**GIVEN PASSAGE:**
________________

And one of the reasons why solar is also very prospective in those areas is it may temper some of the reclamation work that we would need to do on the existing mine. You have to remember that we have very large footprints in both of those locations that we're spending 30 or so million a year trying to reclaim. So that's the other element as we go forward there.
Great. Appreciate that. One more if I can, and this is just touching on Sarnia here. I know the conversations with Ontario offtaker are still ongoing. Just with respect to, I think there was a large transmission project that was under consideration that it looks like has been put on hold as of earlier last week. Just curious how that may or may not affect your outlook for Sarnia and re-contracting with the province there.
Yes, we don't think it'll have any impact, candidly. I think what the ISO was looking at doing in Southwestern Ontario, Sarnia, frankly, even thinking of Windsor as we go forward is really predicated on what they're seeing with the progress that they're making on the nuclear refurbishment program that they're going forward. So I think at least all of the discussions that we've had with them would say that there isn't a correlation between the 2 and they are looking to kind of shore up supply of, or secure, I think more accurately supply of electricity into the balance of the decade as a bridge effectively to getting the broader work that they're looking at getting done. So I don't think it has any impact certainly on the RFP that we're involved in.

________________

**INFORMATION PROVIDED:**
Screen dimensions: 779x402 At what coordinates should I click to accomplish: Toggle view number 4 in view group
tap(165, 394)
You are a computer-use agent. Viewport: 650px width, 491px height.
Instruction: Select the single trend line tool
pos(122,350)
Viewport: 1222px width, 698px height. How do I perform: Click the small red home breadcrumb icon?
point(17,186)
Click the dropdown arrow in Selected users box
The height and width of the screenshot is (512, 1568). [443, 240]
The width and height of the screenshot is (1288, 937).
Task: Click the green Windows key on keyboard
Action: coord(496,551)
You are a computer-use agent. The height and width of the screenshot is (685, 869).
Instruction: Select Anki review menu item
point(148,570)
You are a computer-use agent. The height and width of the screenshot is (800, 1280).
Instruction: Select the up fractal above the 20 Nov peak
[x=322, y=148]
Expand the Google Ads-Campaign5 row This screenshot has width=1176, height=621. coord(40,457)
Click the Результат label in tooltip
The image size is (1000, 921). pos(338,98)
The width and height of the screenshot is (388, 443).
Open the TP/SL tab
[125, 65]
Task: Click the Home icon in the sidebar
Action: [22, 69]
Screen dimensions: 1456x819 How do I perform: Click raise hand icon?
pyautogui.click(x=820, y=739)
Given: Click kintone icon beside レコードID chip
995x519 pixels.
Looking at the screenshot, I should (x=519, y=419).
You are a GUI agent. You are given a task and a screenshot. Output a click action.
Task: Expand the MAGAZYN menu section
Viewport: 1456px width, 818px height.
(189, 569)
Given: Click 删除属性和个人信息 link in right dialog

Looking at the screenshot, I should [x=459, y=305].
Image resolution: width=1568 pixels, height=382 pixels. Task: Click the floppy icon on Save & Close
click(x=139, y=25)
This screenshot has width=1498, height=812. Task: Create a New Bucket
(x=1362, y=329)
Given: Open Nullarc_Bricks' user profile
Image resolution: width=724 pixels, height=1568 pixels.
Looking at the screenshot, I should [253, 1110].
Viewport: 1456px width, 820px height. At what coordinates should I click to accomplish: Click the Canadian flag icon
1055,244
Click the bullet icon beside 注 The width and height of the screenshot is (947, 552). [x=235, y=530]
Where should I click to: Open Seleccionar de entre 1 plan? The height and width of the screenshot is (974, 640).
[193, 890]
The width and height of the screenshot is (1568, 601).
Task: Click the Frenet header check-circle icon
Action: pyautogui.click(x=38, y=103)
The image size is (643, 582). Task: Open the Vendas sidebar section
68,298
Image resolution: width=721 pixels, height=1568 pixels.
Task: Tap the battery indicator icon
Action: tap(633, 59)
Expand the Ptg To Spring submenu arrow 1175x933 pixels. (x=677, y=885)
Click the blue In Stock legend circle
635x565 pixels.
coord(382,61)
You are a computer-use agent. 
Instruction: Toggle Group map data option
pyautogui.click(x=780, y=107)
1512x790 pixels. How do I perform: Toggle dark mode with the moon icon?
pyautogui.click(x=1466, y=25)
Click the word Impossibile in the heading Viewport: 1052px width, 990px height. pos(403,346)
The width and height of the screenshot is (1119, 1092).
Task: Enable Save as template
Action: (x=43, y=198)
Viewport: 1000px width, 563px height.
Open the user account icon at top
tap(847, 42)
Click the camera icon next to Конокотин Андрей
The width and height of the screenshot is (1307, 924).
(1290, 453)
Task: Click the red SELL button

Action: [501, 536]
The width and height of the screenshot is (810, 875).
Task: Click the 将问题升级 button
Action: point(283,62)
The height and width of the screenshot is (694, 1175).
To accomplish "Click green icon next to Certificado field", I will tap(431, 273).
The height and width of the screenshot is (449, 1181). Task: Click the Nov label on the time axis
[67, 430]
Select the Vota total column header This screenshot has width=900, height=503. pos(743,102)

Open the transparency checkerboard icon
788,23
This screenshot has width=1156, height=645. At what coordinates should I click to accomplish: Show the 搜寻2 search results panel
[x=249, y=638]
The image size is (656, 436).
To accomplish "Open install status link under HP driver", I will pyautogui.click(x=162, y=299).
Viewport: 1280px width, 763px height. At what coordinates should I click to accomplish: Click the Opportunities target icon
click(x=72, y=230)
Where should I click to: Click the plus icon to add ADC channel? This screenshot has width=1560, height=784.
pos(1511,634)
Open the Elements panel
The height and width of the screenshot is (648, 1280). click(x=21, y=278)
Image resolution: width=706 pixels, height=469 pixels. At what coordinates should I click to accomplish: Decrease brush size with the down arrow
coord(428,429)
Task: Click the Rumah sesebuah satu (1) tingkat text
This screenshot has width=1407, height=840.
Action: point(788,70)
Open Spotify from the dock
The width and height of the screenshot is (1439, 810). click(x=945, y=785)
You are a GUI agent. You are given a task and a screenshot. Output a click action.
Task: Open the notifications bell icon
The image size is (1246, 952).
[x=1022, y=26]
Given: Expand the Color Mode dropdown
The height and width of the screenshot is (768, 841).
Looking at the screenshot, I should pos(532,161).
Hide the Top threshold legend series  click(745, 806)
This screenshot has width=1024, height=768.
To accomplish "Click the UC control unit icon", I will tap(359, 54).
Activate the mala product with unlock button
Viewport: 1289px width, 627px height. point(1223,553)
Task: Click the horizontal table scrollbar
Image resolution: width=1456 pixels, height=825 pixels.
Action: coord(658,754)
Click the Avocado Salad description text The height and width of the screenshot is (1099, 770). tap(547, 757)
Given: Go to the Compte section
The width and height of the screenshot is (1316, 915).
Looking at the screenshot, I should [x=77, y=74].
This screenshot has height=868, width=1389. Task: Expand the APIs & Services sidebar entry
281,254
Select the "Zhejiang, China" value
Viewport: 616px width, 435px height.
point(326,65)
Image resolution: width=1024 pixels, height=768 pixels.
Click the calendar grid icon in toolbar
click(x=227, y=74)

________________

**REQUIRED WORK:**
A. According to the earnings call excerpt, how much is spent each year trying to reclaim the large mine footprints?
B. Write what comes next in the earnings call excerpt on solar, mine reclamation and Sarnia, starting after its final sentence.

**EXERCISE RESULTS:**
A. About 30 million a year.

B.
And John, I think the process there is we're expecting, it'll be the ISO, the Ontario government that announces that towards the end of this month.
I think it is the ISO, we're expecting later this month or at the latest early September, but I think it's August is I think what we're thinking of, yes.
Next question comes from Ben Pham at BMO.
I wanted to ask on the Alberta power prices year to date. I know it's really backward looking. What's been driving the better than expected pricing? And then secondly, you'd think with the $95 that's been creeping up too. Why do you think 95 seems reasonable as well?
So in terms of pricing in the year to date, Ben, look, when you look at- and we've had heat rate compression, frankly, this year, pretty significantly. I think when I think of last year, it was at times I'm looking at Todd and Chiara approaching 40 frankly, and this year it's been sub 20 many times during the course of the year. So if you look at gas at, pick a number, $7 and you have a heat rate of 11, you're nudging up towards $77, $80, just for fuel. Add to that increasing carbon pricing, transmission costs, other variable costs for the facility.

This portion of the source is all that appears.